Link to Post:
http://wowhuh.com/archives/1135
Ezra Tessler reflects on Blinky Palermo's Grey Disk (1970).
Tessler writes: "Once Grey Disk made its way into my mind I had a hard time not seeing it everywhere. Turn Grey Disk on its side and walk through the Met: there it is in the rounded-faces of the lifelike Roman funerary portraits painted in encaustic on wood, in the hand-carved cameos of the late nineteenth-century, and so on down the halls. Or leave it horizontal and think of nearly any painting.

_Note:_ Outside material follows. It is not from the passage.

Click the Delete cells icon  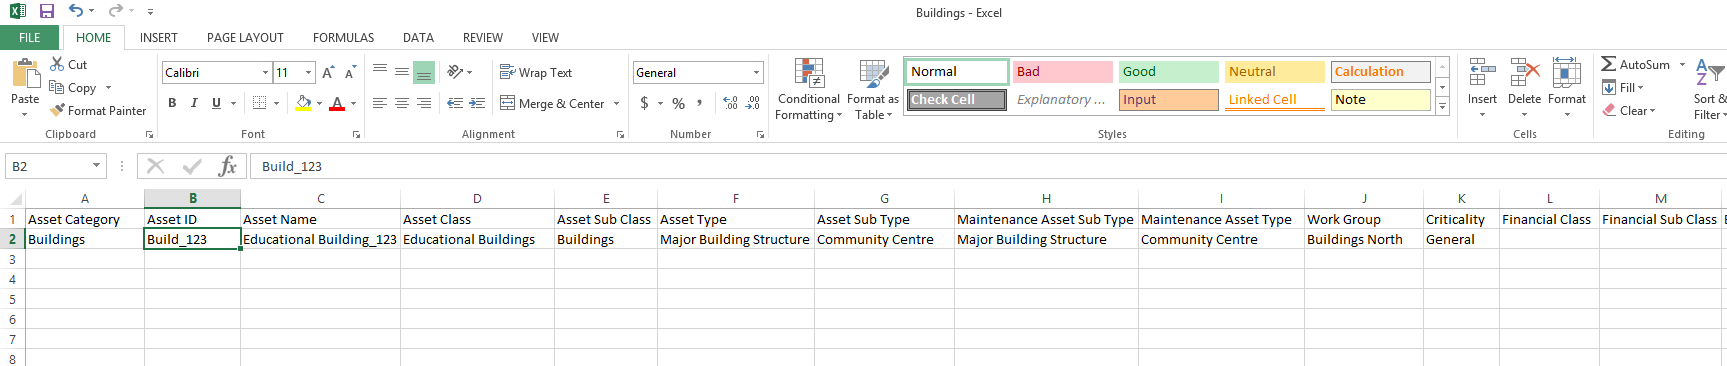(x=1524, y=74)
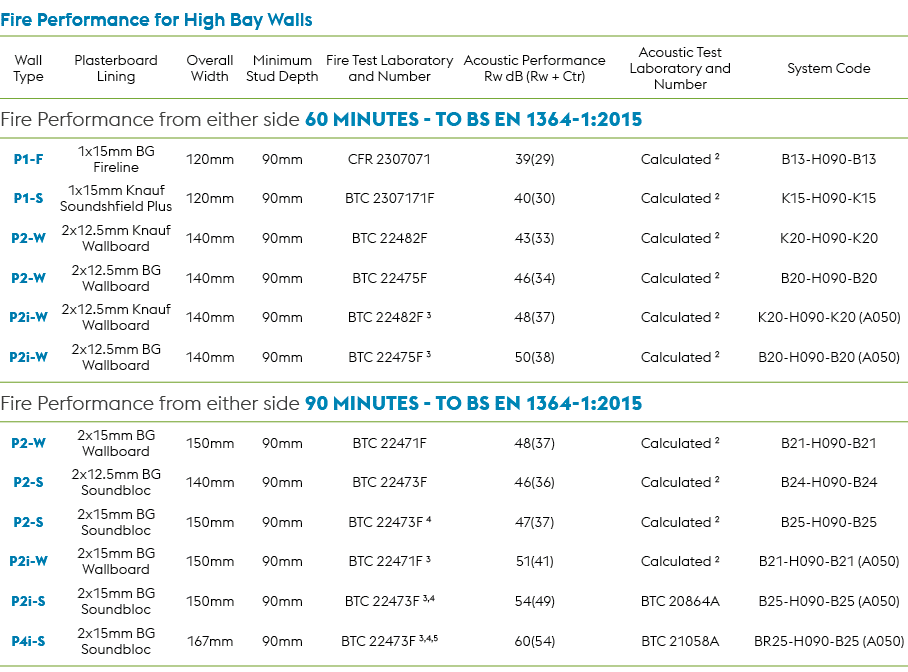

It mimics the golden orb of the kneecap at the center of Caravaggio’s Narcissus, the shape of Braque’s Violin and Music Score, the dark cutout oval in Picasso’s guitar sculptures, the black elliptical sphere in Dana Schutz’s Guitar Girl, the biomorphic shapes in Ron Gorchov’s pieces, and the swollen lumps of elephant dung in Chris Ofili’s work. It’s the bowl of fruit in every still life from Claesz to Matisse, the muted and dusty grey saucer in Morandi’s Natura Morta II, the skulls in seventeenth-century vanitas paintings, the ominous cloud covering Gerhard Richter’s Table and the carnal orifice of his Mouth. Cloud, face, saucer, saddle, stage, shield, palette – how can one begin to capture everything that it invokes?"
Link to Post:
http://www.title-magazine.com/2013/02/studio-visit-with-anne-schaefer/
Cindy Stockton Moore visits the studio of painter Anne Schaefer.

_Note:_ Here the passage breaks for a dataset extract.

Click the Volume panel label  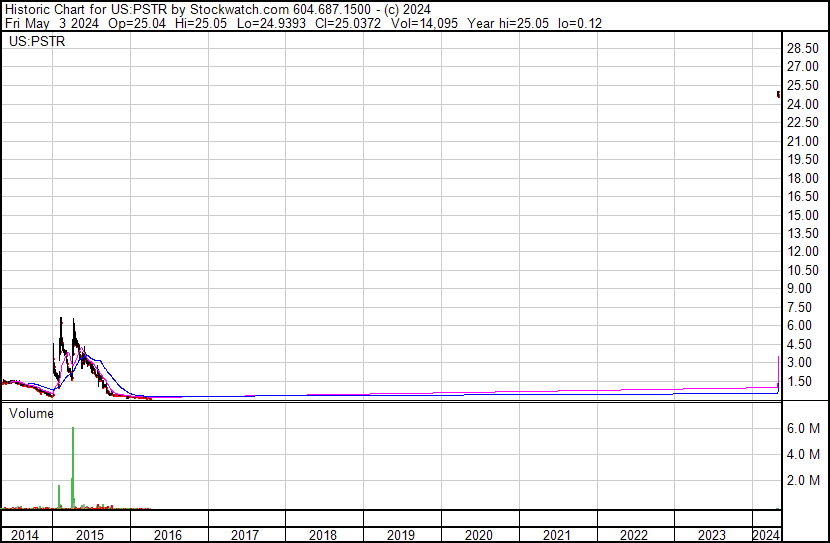coord(31,412)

Schaefer comments: "Much of the new work mines the imagery, pattern and chance forms created in the studio. Basically, I’m using the material refuse from the creation of work as the source material (or building blocks) of new work. The large-scale work is dimensionally specific. So, when I was working on installation-based projects, the essential building blocks included the scale of pattern based on size of the space, the location of the piece in relation to other architectural elements in the space, and the color required to achieve desired optical or sensorial effects. I have an ongoing interest in working with basic forms to generate a more complex visual experience."
Link to Post:
http://brenthallard.wordpress.com/2013/02/20/odd-things-guido-nieuwendijk/
Brent Hallard interviews painter Guido Nieuwendijk about his work and process.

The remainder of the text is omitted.